A Boeing 777 lands at JFK Airport in New York and stops dead in the middle of the runway. All the shades are drawn and all communication has suddenly and mysteriously stopped. The CDC is called in, and Dr. Eph Goodweather, head of a rapid response team, boards the darkened plain. What Goodweather finds is beyond what his scientific mind will believe and far beyond what he can imagine.
Guillermo del Torro and Chuck Hogan take readers through a fantastic tale of a terrifying virus or contagion that begins to sweep through the city of New York in The Strain, the first installment of The Strain Trilogy. Goodweather and another CDC infectious disease specialist from his team, Nora Martinez, will be called on to try to stop the spread of this disease. Little do they understand at first that what they are facing is not simply a disease but something far more sinister. It is only when Goodweather and Martinez meet up with Abraham Setrakian, a Holocaust survivor, who owns lives above a pawn shop in Spanish Harlem that they begin to understand the scope of the horror they are facing and that the battle to save the human race has begun.

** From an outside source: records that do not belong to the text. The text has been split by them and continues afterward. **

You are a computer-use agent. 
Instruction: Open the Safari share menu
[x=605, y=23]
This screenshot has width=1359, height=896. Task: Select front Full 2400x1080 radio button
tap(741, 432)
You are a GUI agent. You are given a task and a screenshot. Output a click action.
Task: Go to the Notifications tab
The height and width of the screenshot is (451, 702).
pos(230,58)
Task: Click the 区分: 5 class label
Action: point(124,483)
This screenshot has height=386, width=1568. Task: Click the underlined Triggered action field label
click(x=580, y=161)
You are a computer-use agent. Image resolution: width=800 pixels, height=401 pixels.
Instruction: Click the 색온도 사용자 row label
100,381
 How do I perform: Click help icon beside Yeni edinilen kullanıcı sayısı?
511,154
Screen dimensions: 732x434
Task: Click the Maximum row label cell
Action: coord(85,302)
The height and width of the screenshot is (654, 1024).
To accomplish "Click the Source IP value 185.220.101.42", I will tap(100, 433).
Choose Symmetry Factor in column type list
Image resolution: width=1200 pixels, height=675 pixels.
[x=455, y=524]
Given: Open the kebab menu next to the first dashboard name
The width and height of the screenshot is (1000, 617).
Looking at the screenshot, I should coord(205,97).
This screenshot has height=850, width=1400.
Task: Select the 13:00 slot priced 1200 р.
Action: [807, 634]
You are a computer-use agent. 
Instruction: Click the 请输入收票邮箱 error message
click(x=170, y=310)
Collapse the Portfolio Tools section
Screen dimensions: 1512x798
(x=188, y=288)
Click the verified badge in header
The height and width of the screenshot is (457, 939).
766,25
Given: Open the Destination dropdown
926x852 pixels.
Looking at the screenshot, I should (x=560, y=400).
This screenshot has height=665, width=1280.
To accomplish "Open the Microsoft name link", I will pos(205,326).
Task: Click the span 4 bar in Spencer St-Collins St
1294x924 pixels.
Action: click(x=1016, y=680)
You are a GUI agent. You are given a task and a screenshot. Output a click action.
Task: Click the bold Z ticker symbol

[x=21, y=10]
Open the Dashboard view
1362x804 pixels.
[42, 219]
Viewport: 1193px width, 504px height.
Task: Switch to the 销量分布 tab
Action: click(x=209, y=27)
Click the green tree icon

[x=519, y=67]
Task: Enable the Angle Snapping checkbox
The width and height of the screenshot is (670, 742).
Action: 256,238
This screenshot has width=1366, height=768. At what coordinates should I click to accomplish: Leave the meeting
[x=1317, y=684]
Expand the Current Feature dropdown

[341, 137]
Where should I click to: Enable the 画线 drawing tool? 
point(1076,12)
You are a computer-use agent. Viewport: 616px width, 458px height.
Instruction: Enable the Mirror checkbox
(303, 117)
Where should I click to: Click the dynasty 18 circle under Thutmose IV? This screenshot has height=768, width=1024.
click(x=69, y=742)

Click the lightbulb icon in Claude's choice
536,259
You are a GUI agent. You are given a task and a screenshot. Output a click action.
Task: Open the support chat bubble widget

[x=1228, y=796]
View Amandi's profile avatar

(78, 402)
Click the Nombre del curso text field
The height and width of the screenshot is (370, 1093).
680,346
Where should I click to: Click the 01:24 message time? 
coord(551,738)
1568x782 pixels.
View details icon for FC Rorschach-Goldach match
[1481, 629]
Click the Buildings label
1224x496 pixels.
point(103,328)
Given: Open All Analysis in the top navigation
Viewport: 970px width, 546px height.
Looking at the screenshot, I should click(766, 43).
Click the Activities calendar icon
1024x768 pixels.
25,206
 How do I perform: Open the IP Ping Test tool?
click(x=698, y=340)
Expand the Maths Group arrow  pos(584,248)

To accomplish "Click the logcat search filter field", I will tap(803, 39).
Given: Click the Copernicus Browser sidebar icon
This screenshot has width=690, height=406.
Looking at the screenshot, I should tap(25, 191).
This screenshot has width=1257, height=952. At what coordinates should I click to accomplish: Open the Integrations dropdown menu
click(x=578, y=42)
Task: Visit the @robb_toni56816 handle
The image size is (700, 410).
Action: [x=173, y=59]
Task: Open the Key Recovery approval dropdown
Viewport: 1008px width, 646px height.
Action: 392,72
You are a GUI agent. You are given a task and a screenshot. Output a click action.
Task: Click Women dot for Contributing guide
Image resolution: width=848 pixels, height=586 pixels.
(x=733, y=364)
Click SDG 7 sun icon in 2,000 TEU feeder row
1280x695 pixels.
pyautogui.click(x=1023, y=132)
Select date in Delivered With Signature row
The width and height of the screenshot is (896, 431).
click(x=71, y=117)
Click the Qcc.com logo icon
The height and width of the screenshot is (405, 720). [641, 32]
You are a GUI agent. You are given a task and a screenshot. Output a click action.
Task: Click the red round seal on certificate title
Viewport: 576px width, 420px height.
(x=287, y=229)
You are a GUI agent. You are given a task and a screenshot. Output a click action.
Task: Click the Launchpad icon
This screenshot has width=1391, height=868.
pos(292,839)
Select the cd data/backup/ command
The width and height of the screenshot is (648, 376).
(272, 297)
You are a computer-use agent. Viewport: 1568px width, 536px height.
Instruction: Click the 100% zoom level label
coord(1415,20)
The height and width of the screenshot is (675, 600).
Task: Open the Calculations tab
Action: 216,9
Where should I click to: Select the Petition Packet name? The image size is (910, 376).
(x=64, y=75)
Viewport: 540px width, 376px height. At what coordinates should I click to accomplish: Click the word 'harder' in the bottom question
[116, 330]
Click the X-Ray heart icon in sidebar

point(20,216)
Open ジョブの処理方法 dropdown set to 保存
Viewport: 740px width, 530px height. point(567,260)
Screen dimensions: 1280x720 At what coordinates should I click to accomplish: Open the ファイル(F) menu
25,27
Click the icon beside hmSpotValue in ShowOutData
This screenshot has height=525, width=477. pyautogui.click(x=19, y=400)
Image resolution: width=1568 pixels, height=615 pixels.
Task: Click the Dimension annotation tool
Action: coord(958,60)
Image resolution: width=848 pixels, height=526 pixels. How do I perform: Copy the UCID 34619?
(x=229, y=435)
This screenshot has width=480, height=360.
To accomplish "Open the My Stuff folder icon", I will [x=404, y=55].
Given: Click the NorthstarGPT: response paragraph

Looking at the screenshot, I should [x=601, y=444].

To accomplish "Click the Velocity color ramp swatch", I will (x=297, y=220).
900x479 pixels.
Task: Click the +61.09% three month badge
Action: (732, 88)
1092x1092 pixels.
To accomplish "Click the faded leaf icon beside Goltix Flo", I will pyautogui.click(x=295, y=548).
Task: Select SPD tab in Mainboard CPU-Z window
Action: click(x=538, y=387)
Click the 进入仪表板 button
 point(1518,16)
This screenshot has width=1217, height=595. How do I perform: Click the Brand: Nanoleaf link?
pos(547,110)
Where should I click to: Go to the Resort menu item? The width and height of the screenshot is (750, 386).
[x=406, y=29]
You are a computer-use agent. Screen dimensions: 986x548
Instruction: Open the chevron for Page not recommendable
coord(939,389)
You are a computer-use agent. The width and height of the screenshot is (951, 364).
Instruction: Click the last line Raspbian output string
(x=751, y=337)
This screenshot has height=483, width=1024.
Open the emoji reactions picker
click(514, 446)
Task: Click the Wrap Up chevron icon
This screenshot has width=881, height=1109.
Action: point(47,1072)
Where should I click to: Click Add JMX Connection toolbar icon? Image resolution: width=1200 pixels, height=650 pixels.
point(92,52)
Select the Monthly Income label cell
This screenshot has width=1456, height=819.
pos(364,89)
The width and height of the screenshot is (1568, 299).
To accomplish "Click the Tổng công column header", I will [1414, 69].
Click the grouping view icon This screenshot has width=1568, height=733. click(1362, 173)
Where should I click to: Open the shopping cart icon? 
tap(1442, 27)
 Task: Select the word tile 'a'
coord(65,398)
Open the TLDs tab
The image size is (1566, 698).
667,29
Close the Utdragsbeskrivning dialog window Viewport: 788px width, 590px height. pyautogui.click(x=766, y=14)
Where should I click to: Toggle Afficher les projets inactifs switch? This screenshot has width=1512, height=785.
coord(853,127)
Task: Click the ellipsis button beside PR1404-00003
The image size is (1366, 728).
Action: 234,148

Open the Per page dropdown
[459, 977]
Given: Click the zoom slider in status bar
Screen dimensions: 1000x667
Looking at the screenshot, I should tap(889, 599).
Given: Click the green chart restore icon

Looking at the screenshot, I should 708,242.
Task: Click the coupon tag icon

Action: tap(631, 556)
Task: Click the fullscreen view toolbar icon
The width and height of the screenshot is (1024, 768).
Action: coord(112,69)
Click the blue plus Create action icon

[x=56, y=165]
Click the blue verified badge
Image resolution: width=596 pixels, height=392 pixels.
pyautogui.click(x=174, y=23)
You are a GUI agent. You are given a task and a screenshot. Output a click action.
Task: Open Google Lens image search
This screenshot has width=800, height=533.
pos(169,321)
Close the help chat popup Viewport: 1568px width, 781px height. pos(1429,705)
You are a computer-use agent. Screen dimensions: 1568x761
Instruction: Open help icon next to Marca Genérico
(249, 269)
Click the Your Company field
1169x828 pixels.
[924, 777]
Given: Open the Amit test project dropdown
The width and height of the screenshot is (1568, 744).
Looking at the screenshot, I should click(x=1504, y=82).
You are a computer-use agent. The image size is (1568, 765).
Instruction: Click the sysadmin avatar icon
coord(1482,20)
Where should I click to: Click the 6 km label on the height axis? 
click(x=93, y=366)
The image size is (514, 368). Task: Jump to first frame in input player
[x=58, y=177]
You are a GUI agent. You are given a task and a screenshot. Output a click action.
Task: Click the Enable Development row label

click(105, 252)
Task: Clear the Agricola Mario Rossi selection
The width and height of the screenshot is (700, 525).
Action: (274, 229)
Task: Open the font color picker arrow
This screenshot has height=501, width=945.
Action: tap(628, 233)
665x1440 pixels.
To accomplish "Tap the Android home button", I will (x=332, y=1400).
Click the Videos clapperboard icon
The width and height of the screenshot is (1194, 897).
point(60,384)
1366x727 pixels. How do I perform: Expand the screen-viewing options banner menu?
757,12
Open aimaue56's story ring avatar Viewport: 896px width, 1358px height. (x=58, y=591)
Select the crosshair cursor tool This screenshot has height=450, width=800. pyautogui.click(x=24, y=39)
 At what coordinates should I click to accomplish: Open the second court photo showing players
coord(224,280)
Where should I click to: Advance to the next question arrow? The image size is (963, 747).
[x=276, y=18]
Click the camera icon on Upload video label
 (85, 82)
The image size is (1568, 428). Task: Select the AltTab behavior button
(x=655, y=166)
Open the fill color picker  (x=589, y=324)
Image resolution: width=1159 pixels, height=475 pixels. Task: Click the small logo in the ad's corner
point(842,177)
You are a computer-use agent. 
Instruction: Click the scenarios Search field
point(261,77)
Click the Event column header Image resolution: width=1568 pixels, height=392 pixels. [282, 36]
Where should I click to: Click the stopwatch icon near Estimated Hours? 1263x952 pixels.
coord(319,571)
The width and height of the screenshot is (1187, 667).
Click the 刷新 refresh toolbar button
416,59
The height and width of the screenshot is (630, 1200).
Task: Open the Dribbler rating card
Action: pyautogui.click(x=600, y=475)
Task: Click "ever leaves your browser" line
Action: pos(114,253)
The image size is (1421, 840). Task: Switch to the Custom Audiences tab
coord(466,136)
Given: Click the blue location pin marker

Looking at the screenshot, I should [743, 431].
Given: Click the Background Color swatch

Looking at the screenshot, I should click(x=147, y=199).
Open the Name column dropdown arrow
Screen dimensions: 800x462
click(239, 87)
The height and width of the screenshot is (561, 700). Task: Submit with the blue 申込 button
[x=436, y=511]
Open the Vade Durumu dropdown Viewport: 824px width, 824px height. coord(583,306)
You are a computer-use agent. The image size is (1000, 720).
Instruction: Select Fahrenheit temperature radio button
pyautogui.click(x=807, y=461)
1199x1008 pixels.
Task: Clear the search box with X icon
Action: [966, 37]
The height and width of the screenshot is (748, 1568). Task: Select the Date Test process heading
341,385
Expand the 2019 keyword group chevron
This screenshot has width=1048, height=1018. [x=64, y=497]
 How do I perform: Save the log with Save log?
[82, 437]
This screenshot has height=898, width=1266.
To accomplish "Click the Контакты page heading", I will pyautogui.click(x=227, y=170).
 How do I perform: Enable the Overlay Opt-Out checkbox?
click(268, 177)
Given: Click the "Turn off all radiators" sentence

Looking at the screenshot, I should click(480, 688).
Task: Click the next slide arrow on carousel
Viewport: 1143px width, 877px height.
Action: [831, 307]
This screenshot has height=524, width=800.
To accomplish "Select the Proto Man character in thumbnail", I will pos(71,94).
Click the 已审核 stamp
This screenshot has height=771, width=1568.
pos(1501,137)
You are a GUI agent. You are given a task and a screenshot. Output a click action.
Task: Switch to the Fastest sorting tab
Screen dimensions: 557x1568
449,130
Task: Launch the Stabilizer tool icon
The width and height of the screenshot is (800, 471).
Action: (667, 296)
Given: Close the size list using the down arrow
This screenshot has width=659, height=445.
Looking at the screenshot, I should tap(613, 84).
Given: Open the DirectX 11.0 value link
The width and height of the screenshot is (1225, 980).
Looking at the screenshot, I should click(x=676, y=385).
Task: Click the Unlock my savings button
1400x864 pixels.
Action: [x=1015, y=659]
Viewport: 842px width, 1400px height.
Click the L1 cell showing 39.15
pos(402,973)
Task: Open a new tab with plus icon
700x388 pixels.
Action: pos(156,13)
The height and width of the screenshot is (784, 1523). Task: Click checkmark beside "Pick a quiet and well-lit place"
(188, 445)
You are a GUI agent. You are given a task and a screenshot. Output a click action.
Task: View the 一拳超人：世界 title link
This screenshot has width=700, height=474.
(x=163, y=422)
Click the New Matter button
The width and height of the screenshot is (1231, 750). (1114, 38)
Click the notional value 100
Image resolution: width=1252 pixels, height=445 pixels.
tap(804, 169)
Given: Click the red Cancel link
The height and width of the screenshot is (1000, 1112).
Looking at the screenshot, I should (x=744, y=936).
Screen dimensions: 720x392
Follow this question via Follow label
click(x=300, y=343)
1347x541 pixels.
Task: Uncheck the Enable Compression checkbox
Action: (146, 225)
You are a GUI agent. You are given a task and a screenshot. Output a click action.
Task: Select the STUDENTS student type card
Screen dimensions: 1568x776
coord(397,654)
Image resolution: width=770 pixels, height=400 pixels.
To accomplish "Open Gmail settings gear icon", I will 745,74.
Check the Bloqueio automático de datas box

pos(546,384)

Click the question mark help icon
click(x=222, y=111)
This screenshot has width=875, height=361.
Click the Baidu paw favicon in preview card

Del Torro and Hogan weave a complex tale of vampires that keeps you hooked from nearly the very beginning. When the story first begins 10 years before Nazi Germany takes Poland, you wonder how the authors are going to weave together the strands of this vampiric tale, but they do so easily and seemingly seamlessly.
The strigoi are not the sparkling vampires of The Twilight Saga in any way. They are more horrific, and the manner in which people are infected to not only keep you awake at night but to find ways to protect major blood vessels. I would not recommend that those who are faint of heart read this because a few scenes of infection are shudder worthy.
The book reads almost like a movie, with the del Torro and Hogan’s words painting in intricate detail not only the scenes of the tale but the plot and characters. What especially stood out for me as the character of Goodweather. I love that he is a “flawed character”. A devoted father, Goodweather is battling the demons of divorce and custody hearings when he is called upon to battle these vampiric demons. del Torro and Hogan do a wonderful job of painting the Goodweather the scientist who at first seems to refuse to believe what he sees with his own eyes.
The descriptions of the spread of the vampiric contagion throughout its host bodies and the turning of those hosts is an ingenious combining of science and fantasy that works exceptionally well and one of the best parts of the book.
If you are looking for a keep-you-up at night creepy tale of vampiric horror, this is definitely the book for you.
I will definitely be going to buy the next two installments in the trilogy. I can’t wait to see where this tale leads.